• _EXERCISE DETAILS_: Please retype the stretch of records from the line containing "Describe the element at coordinates (287, 230)" through the line containing "pyautogui.click(x=517, y=1313)", keeping every character as it appears.
[Start of Attachment]
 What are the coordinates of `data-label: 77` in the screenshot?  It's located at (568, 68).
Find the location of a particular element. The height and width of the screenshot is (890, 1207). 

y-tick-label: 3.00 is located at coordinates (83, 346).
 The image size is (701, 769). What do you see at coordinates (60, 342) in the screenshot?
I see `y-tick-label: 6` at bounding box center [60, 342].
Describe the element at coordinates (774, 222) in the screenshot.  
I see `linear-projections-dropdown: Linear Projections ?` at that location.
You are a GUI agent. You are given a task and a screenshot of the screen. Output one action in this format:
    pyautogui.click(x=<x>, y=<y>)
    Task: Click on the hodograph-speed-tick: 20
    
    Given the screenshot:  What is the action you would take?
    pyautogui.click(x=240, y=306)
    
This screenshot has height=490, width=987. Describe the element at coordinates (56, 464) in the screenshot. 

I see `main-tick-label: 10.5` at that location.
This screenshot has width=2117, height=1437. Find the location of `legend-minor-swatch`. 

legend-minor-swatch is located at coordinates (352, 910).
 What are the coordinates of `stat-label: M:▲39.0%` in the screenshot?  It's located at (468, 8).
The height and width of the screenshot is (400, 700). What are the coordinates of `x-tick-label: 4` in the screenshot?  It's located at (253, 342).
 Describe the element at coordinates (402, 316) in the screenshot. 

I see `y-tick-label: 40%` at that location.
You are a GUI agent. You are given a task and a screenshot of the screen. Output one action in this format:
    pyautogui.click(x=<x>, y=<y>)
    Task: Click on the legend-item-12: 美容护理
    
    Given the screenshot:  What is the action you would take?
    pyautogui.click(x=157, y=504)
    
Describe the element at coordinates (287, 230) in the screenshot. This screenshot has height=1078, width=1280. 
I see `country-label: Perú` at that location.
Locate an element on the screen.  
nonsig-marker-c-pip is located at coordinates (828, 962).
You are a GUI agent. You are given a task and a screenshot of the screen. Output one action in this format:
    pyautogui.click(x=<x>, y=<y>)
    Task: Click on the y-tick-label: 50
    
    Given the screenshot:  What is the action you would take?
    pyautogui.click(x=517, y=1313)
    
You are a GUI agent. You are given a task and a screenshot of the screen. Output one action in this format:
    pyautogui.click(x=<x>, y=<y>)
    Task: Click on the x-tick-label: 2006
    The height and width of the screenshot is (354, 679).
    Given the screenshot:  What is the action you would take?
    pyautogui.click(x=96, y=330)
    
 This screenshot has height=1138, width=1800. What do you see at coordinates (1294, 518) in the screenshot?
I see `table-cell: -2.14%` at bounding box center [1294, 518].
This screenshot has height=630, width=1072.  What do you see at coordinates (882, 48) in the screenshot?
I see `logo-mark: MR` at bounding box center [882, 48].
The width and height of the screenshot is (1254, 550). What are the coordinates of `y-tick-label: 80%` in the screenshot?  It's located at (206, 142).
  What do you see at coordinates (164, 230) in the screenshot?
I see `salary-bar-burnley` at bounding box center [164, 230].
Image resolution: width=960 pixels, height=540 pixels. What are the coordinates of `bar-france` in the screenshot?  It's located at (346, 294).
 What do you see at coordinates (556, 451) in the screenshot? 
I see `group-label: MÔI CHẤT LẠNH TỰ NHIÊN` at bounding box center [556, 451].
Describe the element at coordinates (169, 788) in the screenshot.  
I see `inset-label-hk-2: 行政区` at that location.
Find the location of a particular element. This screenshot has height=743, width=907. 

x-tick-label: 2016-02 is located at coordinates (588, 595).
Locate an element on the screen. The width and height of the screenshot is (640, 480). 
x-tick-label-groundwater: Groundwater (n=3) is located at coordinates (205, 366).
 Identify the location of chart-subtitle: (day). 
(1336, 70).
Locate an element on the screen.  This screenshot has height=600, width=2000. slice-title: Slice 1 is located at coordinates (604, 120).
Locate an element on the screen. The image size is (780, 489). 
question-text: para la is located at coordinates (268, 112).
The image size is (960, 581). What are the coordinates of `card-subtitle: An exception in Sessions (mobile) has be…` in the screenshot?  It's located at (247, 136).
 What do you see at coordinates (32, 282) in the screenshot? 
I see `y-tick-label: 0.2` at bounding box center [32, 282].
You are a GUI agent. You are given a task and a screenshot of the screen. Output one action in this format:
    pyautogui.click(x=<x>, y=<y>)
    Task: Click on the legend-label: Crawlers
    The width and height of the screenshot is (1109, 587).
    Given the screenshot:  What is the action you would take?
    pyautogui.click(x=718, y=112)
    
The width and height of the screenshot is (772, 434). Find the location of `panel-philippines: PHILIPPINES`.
[End of Attachment]
• _ANSWER FOR THIS EXERCISE_:
Describe the element at coordinates (287, 230) in the screenshot. This screenshot has height=1078, width=1280. 
I see `country-label: Perú` at that location.
Locate an element on the screen.  
nonsig-marker-c-pip is located at coordinates (828, 962).
You are a GUI agent. You are given a task and a screenshot of the screen. Output one action in this format:
    pyautogui.click(x=<x>, y=<y>)
    Task: Click on the y-tick-label: 50
    
    Given the screenshot:  What is the action you would take?
    pyautogui.click(x=517, y=1313)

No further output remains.